- _Reading text_

Saturday, August 22, 2020

Covid-19 and Factory Conditions

Cramped conditions in some factories and in low-paid workers’ homes, spurred by the UK’s desire for cheaply produced food, may have driven infection rates in the sector, according to David Nabarro, a World Health Organization special envoy on Covid-19.

Unions say most of those working in UK meat, poultry and other mass food production plants are foreign migrant workers who share accommodation and transport.

Nabarro, speaking in his capacity as a professor at University College London’s Institute for Global Health, raised the issue of low pay, which may mean employees exposed to the virus feel pressured to keep working. A culture of cheap food was based on driving production costs down – but at a price, he said.

“It may well be that in keeping production costs down, we end up with a situation where the people who work in food processing are under very, very tough working conditions and are paid relatively small amounts of money compared with other roles.

“So one could argue that this is not so much structural issues in society as a consequence of the perpetual pressure to get quality of food up and prices down. And so a part of this may require thinking carefully about how much to pay for particular kinds of food.”

- _Tasks for this exercise_
[a] Rewrite the Covid-19 factory passage, starting with "Covid-19 and Factory" and going on through "accommodation and transport.", with "accommodation" replaced by "housing".
[b] Write the next part of the passage on Covid-19 and factory conditions, picking up after its last sentence.

(Saved data entries)
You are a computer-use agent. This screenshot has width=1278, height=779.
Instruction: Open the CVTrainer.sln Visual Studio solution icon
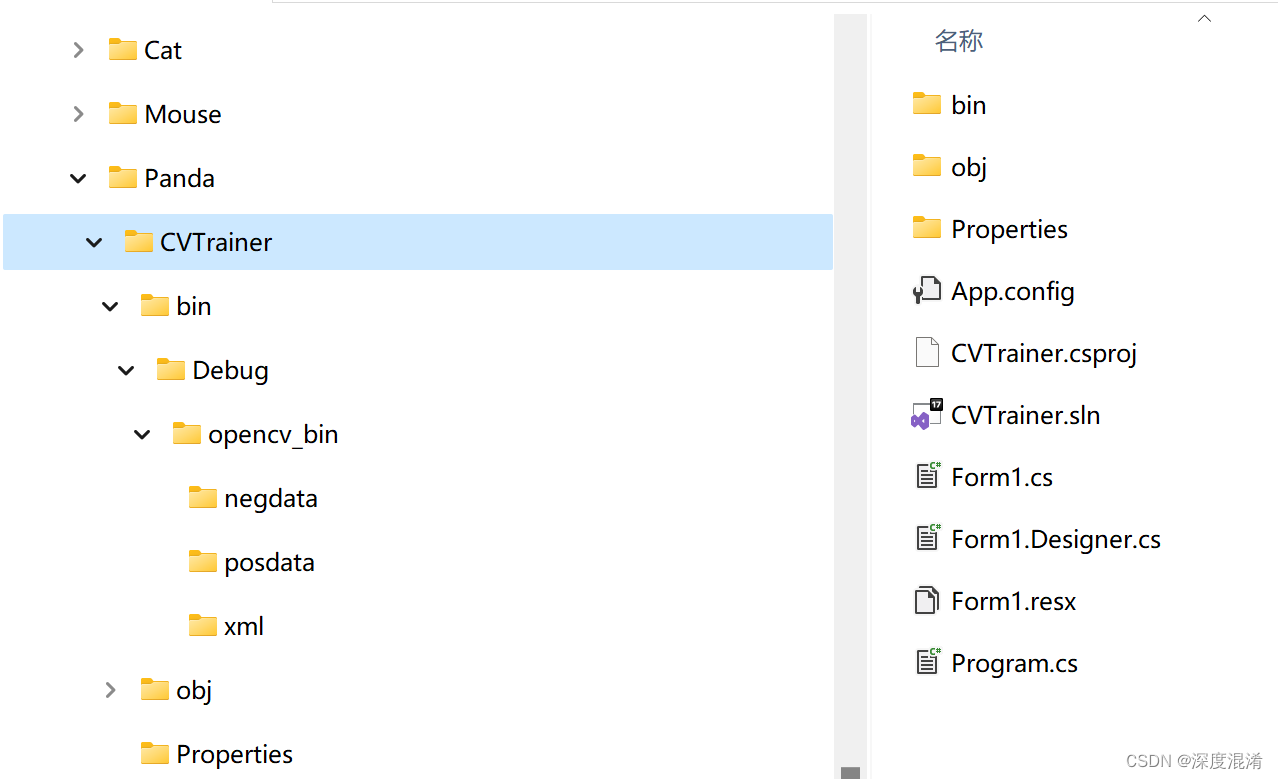pyautogui.click(x=927, y=415)
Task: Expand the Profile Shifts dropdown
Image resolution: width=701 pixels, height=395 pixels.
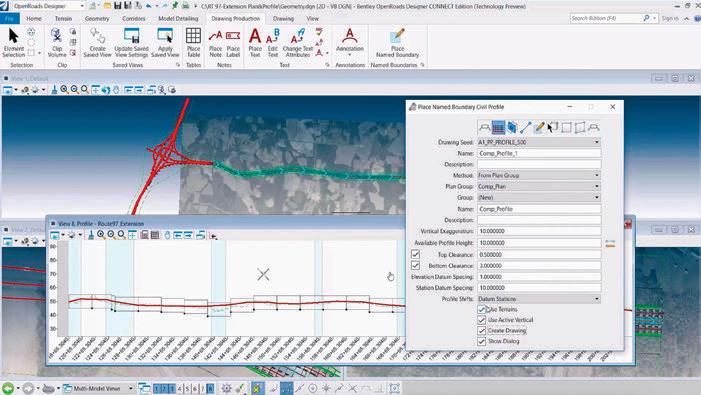Action: tap(539, 299)
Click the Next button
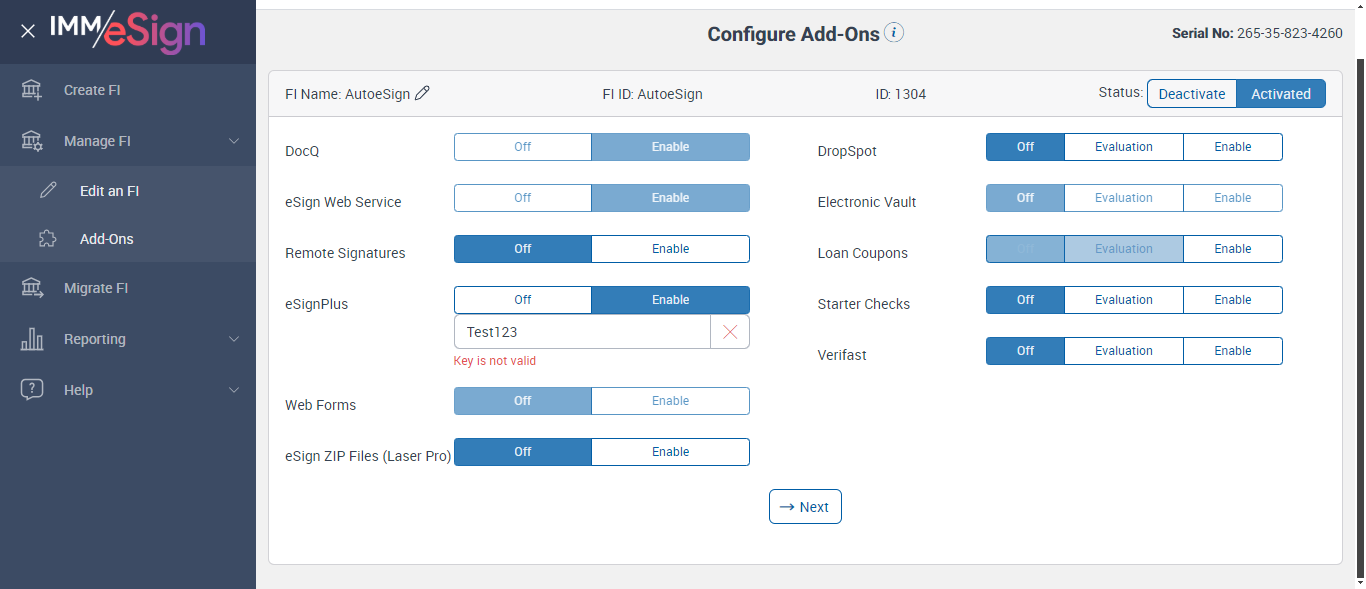The height and width of the screenshot is (589, 1366). tap(805, 507)
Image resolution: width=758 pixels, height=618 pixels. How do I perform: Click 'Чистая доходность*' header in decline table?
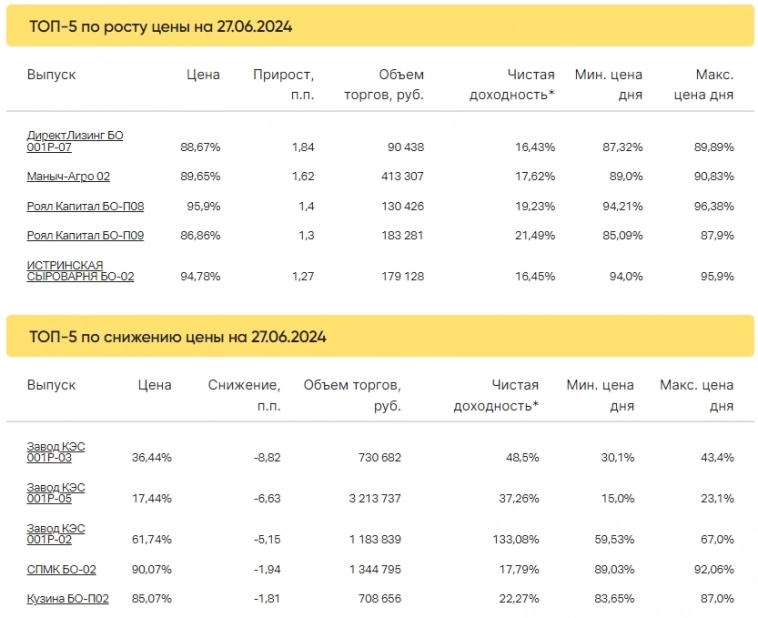pos(496,395)
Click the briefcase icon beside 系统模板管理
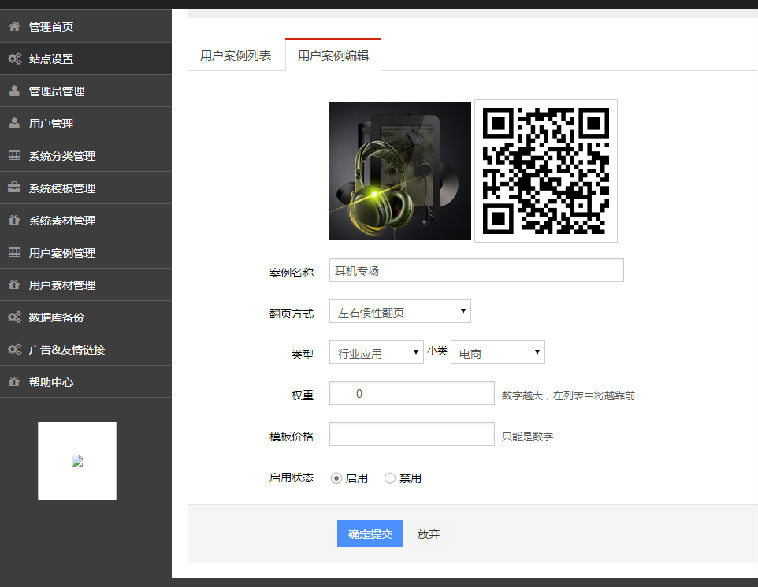This screenshot has height=587, width=758. pos(14,188)
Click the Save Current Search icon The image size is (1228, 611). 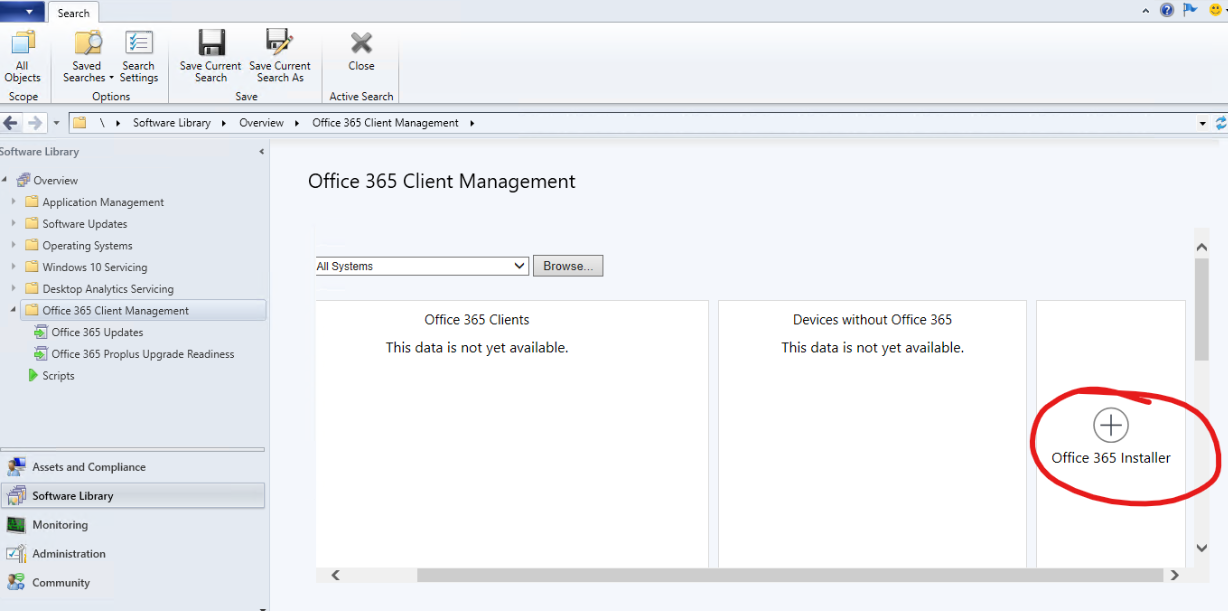211,44
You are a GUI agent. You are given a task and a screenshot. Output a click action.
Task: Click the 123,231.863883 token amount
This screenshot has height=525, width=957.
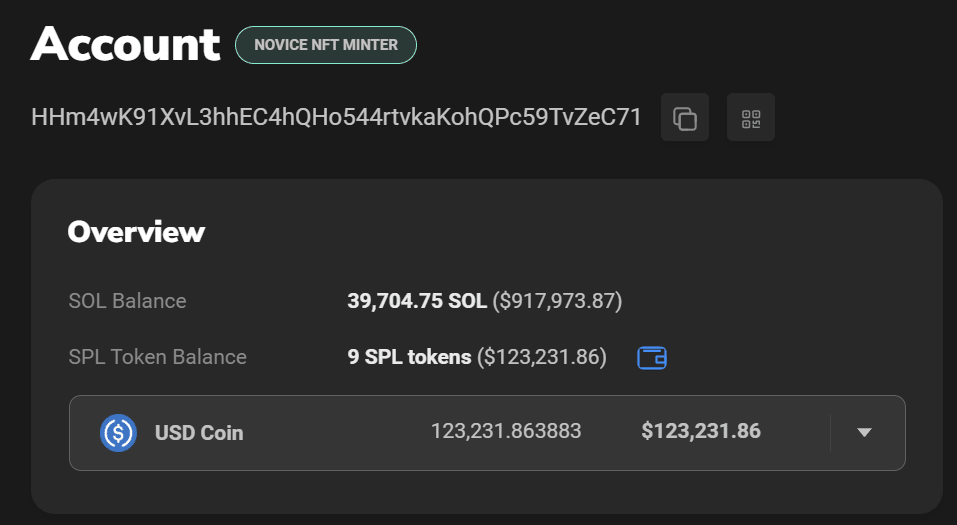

- _Responses per task_
[a]
Covid-19 and Factory Conditions

Cramped conditions in some factories and in low-paid workers’ homes, spurred by the UK’s desire for cheaply produced food, may have driven infection rates in the sector, according to David Nabarro, a World Health Organization special envoy on Covid-19.

Unions say most of those working in UK meat, poultry and other mass food production plants are foreign migrant workers who share housing and transport.

[b]
Nabarro said working and living conditions for food factory staff could create a perfect storm for the spread of the coronavirus. “If people are living in very high-occupancy, cramped conditions and they’re sharing transport, that obviously is another way in which transmission is likely. So, if you add it together, the conditions inside the plants seem to contribute to the spread. The conditions of living and travel seem to contribute to spread. And the way in which money is handled if you’ve got to isolate may also contribute to spread.

His comments may be seen to echo criticism of fast fashion for driving a culture of cheap clothing.